• Given information

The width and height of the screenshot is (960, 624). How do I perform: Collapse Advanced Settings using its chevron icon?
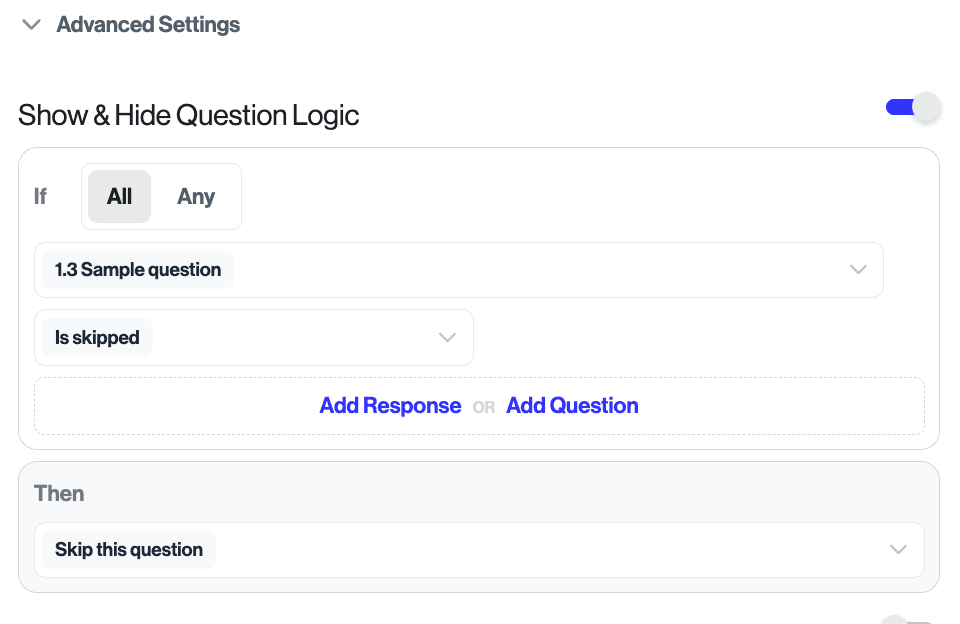[31, 25]
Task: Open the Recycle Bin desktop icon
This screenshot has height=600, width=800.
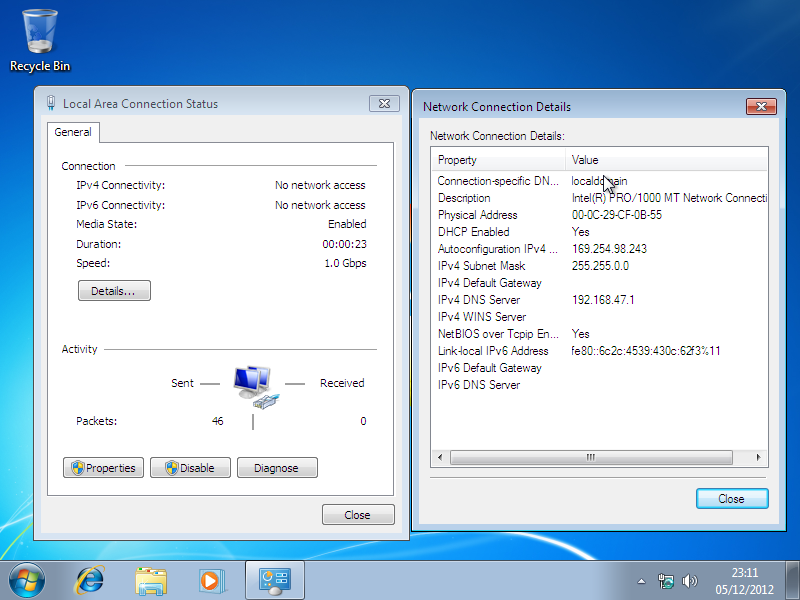Action: click(x=40, y=40)
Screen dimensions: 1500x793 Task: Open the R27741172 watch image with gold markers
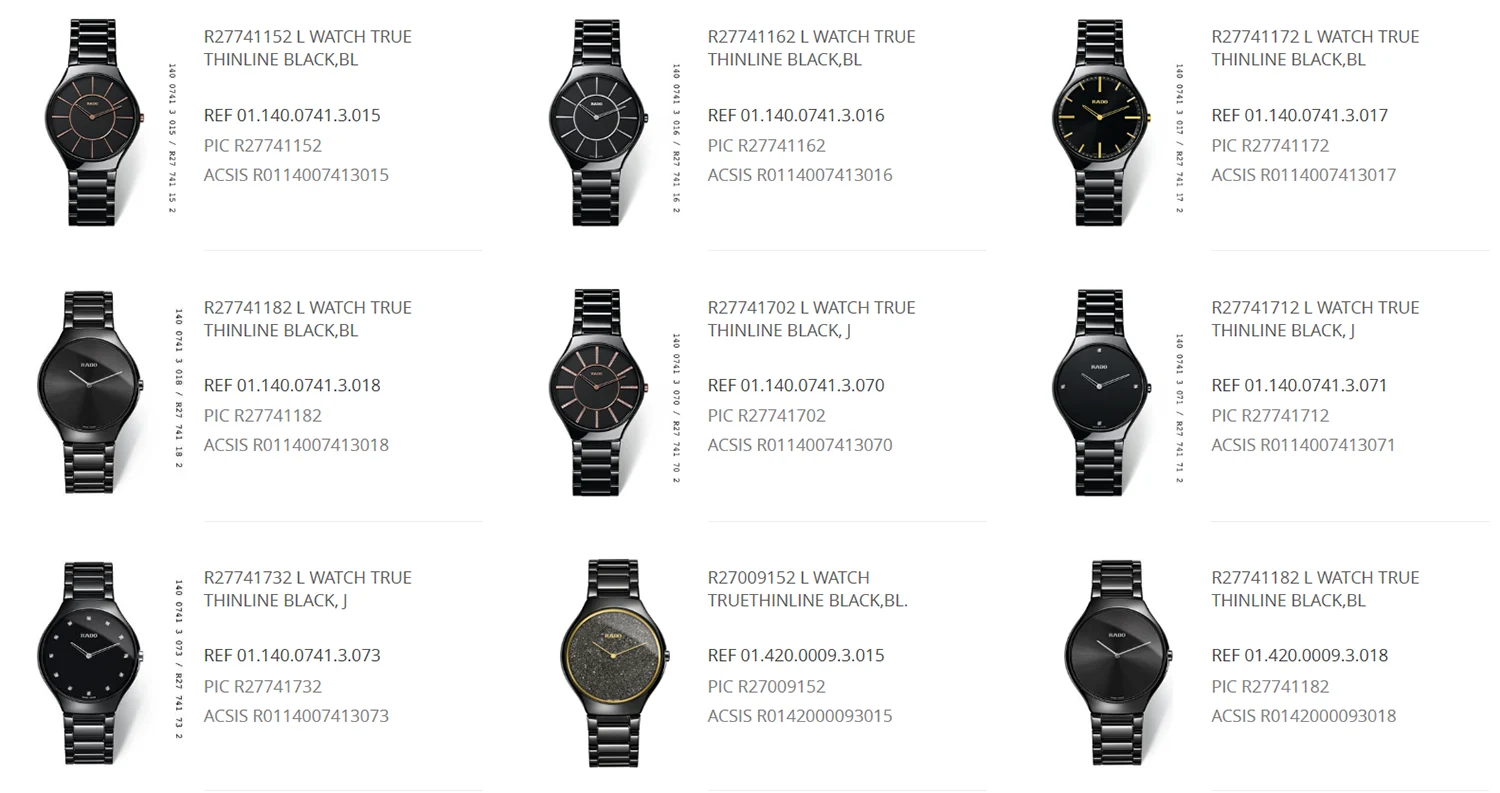1102,122
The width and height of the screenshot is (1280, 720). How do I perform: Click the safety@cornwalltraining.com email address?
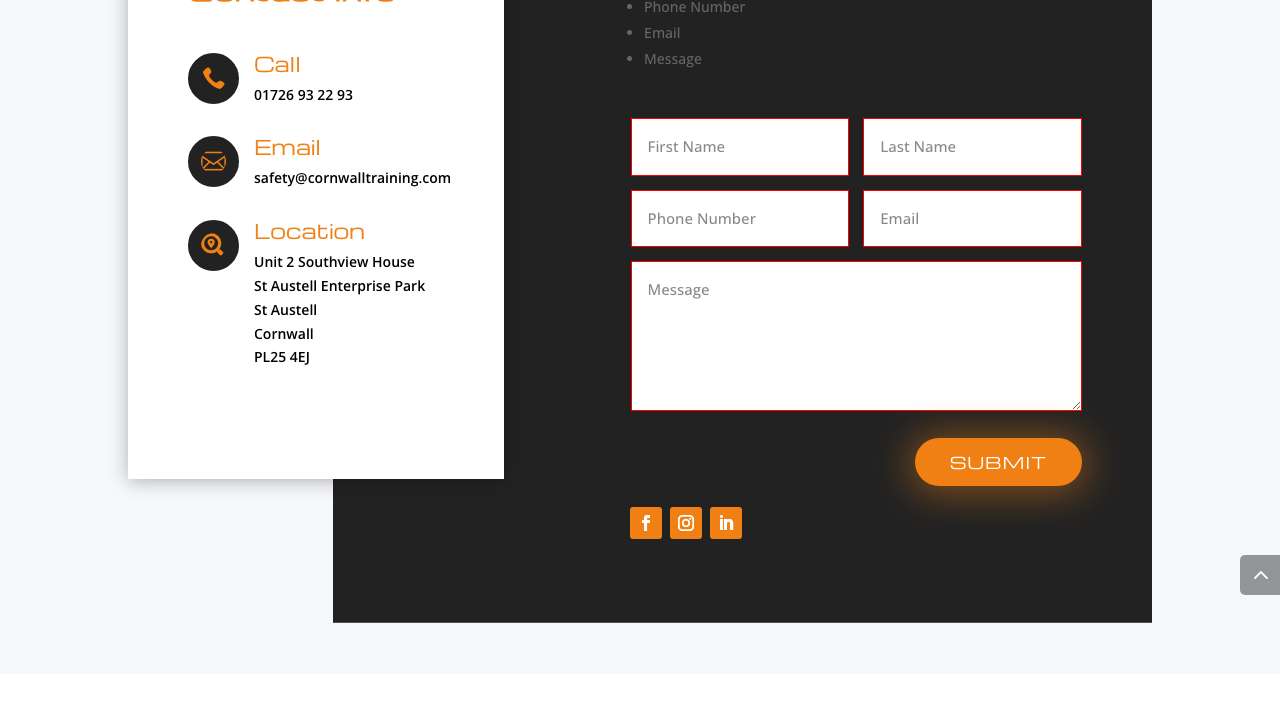coord(352,178)
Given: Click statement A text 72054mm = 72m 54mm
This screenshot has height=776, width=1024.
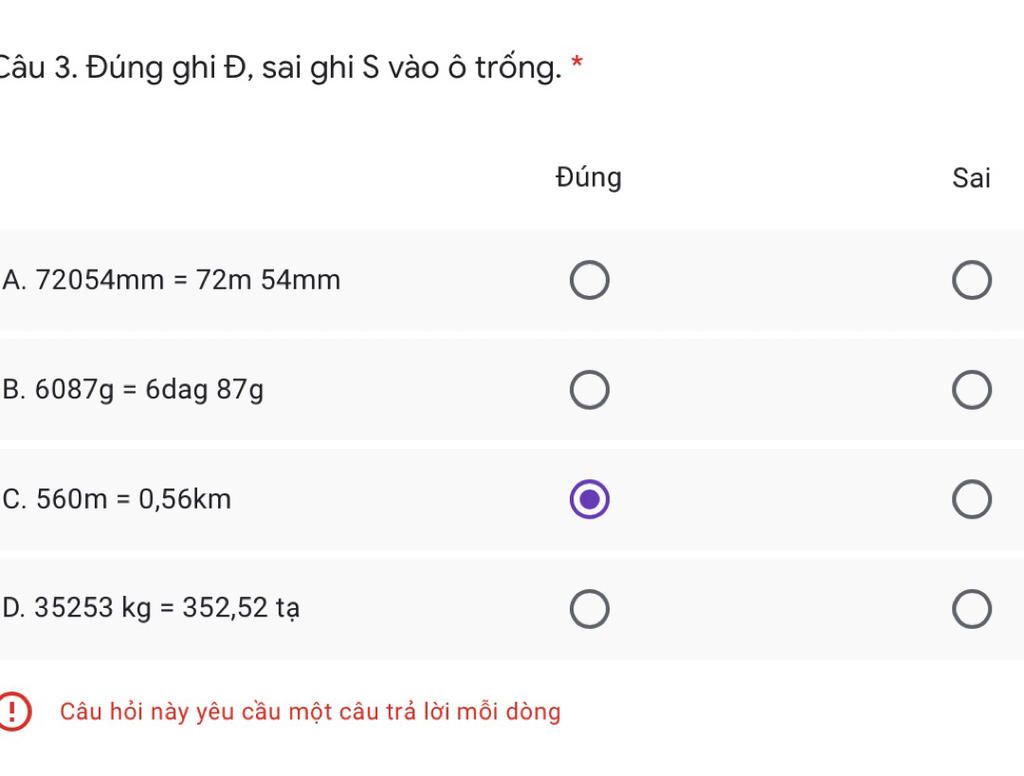Looking at the screenshot, I should tap(171, 280).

• What you are asked to do
Pictures do not go in the copy. Write out exactly the lines from the line containing "Screen dimensions: 1500x793" through the last line of the listing.

• Result of the task
Screen dimensions: 1500x793 Task: Open the R27741172 watch image with gold markers
1102,122
The width and height of the screenshot is (1280, 720). How do I perform: Click the safety@cornwalltraining.com email address?
coord(352,178)
Given: Click statement A text 72054mm = 72m 54mm
This screenshot has height=776, width=1024.
Looking at the screenshot, I should tap(171, 280).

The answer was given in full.